Records to process START
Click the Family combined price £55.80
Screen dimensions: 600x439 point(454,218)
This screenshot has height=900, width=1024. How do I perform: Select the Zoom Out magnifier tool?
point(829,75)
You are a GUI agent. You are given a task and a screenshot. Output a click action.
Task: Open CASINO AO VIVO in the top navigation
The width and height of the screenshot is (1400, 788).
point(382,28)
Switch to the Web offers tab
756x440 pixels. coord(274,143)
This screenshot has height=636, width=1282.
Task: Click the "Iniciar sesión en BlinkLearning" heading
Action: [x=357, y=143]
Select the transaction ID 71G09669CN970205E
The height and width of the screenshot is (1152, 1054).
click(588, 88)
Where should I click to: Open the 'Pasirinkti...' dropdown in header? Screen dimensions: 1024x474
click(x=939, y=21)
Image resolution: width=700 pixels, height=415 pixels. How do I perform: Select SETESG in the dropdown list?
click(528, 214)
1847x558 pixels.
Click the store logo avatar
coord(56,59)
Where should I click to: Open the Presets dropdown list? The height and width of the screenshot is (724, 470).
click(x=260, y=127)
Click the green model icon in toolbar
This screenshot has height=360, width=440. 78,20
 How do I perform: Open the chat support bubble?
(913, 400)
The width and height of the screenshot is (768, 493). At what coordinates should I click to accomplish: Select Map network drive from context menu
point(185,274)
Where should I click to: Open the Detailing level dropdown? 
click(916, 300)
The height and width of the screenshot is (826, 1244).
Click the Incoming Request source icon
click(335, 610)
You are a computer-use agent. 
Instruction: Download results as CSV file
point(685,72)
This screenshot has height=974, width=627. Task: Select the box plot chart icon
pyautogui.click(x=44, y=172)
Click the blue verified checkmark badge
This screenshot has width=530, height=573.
Records to process END
The expected output is every line from the material above where "agent" can be found.

▸ Completed task
You are a GUI agent. You are given a task and a screenshot. Output a click action.
You are a computer-use agent. 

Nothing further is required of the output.